Parcel kicked things off with some conversational research, one-on-one interviews with past and present RCA clients and other stakeholders. Their collective comments were then boiled down and plotted out on a tree-shaped chart called the Brand Map, which allows at-a-glance evaluation of how the brand is perceived. At this point, Talbot and Trozzo entered the core decision-making process. “Some of the info we knew,” says Trozzo, “and some was hard to hear. We started brainstorming. What were our strengths and weaknesses? Our goals and values? What did we want the company to be?”

One of the take-aways uncovered in this joint exercise was that the existing brand didn’t accurately portray the type of relationship that Trozzo and Talbot’s clients had come to expect. “It was almost like the existing brand was doing them a disservice,” Erin Brand remembers in a recent phone interview. “It felt traditional, a bit dated, not very design driven, whereas the actual experience with Joe and Isabelle was quite different.”

Research showed that the design duo excelled in building personal connections with their clients, in carefully listening and responding to needs, in coming up with relevant design solutions that were as practical as they were attractive. Brand tags their approach   Pragmatic by Design. Given this feedback, Parcel proposed a handful of potential names that would speak to the firm’s “value proposition,” marketing-speak for its uniqueness. Of the handful of choices, one instantly stood out – Ray.

The new name gives a nod to the past yet implies a more accessible, contemporary persona. According to Talbot, people would frequently call Raymond Chiappetta and ask to “speak to Ray.” Her partner Joe also uses a friendly, shortened form of his more formal birth name, and all their own work is conducted on a first-name basis. As an added  bonus, “Ray” possesses welcome connotations of illumination and energy. Even the materials sent out to announce the name change, headlined “Ray Creates Anything,” dovetailed neatly into the firm’s SEO-rich domain name.

It’s fascinating how those three little letters have already done so much for the firm. The new word-mark logo, set in traditional serif type with a distinctive modern fade, is stencilled in bold black and white – Ray Works Here – over their reception desk. The new office itself balances white walls with black furnishings. And, like the typeface, the space showcases Ray’s open, approachable design semiotics. Trozzo and Talbot, along with their 14-member staff, have fully embraced the We Are Ray brand experience, best described as a yin-yang of right-brain creativity matched with left-brain project management skills.

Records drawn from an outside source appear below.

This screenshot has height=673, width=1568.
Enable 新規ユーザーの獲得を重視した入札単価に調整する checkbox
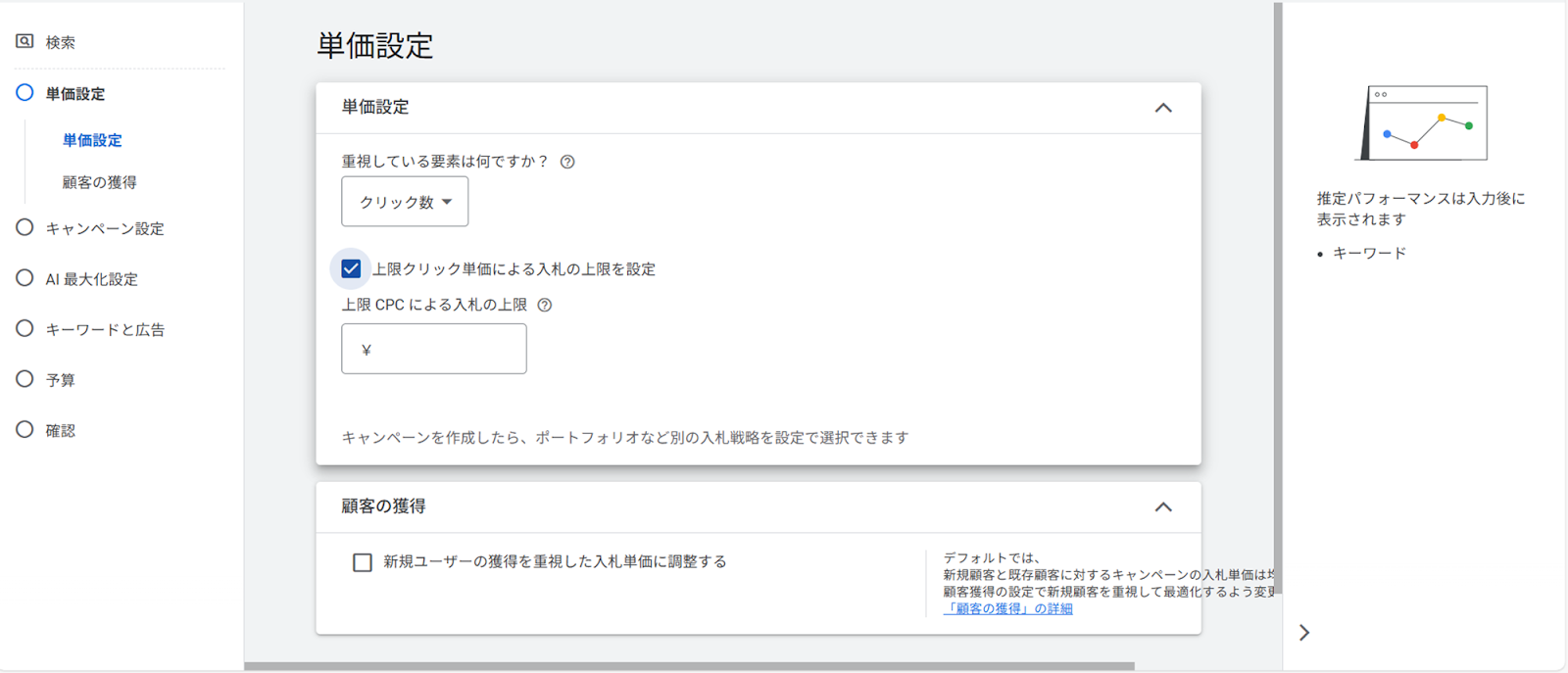tap(363, 562)
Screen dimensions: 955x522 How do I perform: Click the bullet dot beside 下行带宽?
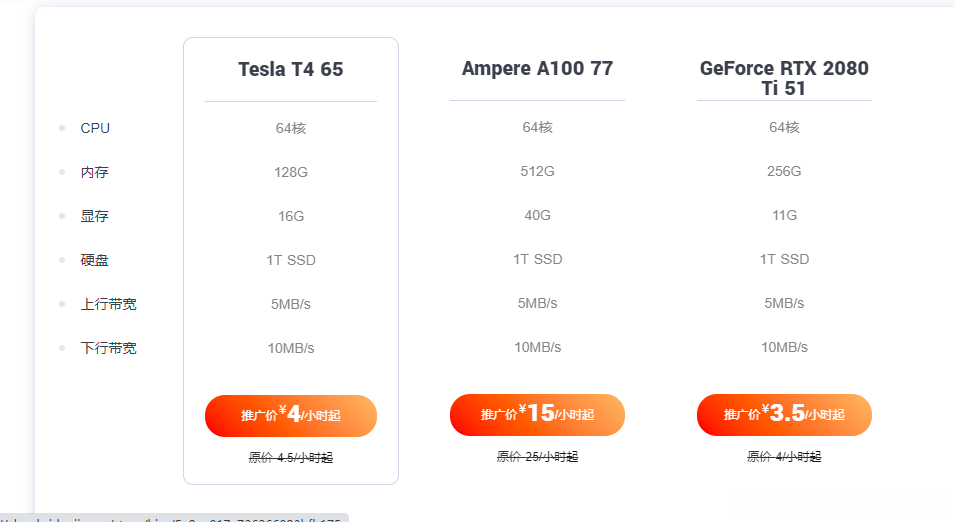[x=62, y=348]
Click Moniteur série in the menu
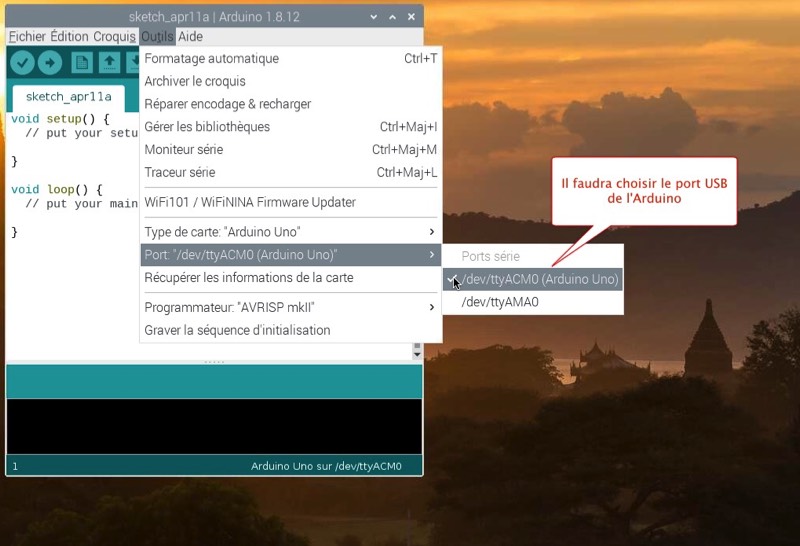The height and width of the screenshot is (546, 800). pyautogui.click(x=184, y=150)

Feedback from clients and the design community after the June, 2015 launch of both the new office and the new name has been highly positive. “Ray is still a boutique firm,” says Talbot, “but the rebranding pushes it up in category and in profile.”

Parcel’s Erin Brand remarks that, thanks to the support and collaboration of Ray’s partners:  “Our whole team thoroughly enjoyed the process. We’re so proud of the outcome. They trusted us to do our best work, and allowed us to do our best work. The results speak for themselves.”

And when they do speak, we bet they do it on a first-name basis.